Could it be that the Magnis are so successful in that because they keep their pre-rotators engaged during the run, disconnecting them just before becoming unstuck...?

Philbennett

Junior Member
What is excellent about this thread is that it is discovering some facts that have always remained with gyroplanes but have been unspoken about because of various regimes that have exerted influence over the years. As with all things aviation there is more than one way to do something effectively.

Philbennett

Junior Member
Could it be that the Magnis are so successful in that because they keep their pre-rotators engaged during the run, disconnecting them just before becoming unstuck...?

You don't do that (keep pre-rotator in during ground run) - Magni is effective for these reason IMO:-

1) the pre-rotation process is to bring the stick fully aft from 120rrpm until the end of the PR phase at (say) 200-220. (so nobody sets off with the stick in the "wrong" place). Being both fully back and easily identifiable as centred.
2) the keel doesn't allow over rotation easily
3) fully aft stick in a Magni gives a rotor angle of around (off my head) around 17-18deg whilst AG is more like 21 (I think).

ASSIGNMENT A –
Repeat the passage of the gyroplane forum thread from "2) the keel" to "21 (I think).", word for word.
ASSIGNMENT B –
Continue the gyroplane forum discussion about Magni takeoff technique from the point where it stops.
The material that follows has no connection to the gyroplane forum discussion.

THE DATA –
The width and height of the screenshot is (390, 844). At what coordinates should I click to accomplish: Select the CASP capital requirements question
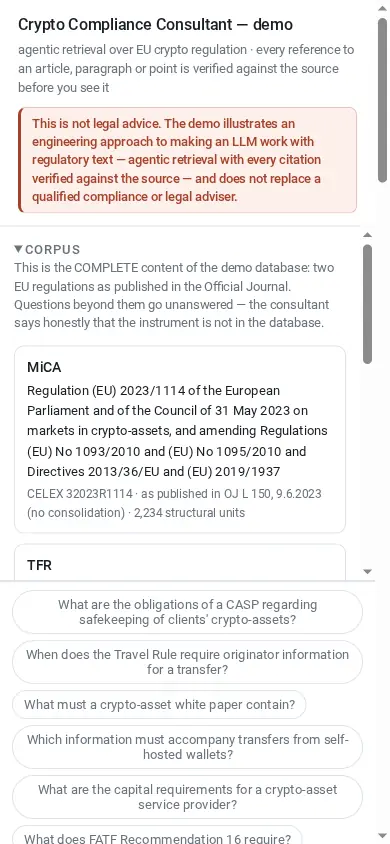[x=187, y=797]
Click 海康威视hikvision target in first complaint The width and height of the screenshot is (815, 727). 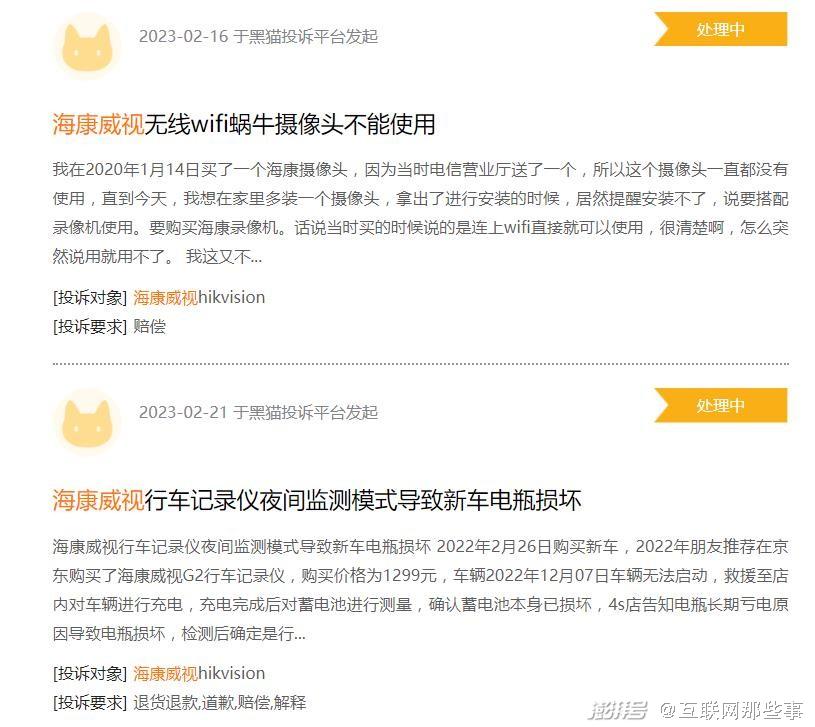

ANSWER AREA A –
2) the keel doesn't allow over rotation easily
3) fully aft stick in a Magni gives a rotor angle of around (off my head) around 17-18deg whilst AG is more like 21 (I think).

ANSWER AREA B –
All these things make for the lurch into the air at low airspeed less likely.

Philbennett

Junior Member
One other thing I read a reply from JC I think giving a tipped ratio of 0.2 - that is great colour thanks for that. If you take the Magni example however and the full aft stick (i,e max flapping) at 120rrpm (or tip speed of 120mph) then that gives a max wind speed of 24mph (120 * 0.2) and i think that is slightly low so I think a ratio of 0.3 might be more realistic? What do you think?

My rational is that Magni don't highlight in the POH that take off in windspeed of 24mph is limiting or to change the process of pre-rotation in higher wind speed. Their only reference to wind speed in the POH is this:

Flight in strong gusty winds or wind velocities of more than 40 kts is prohibited.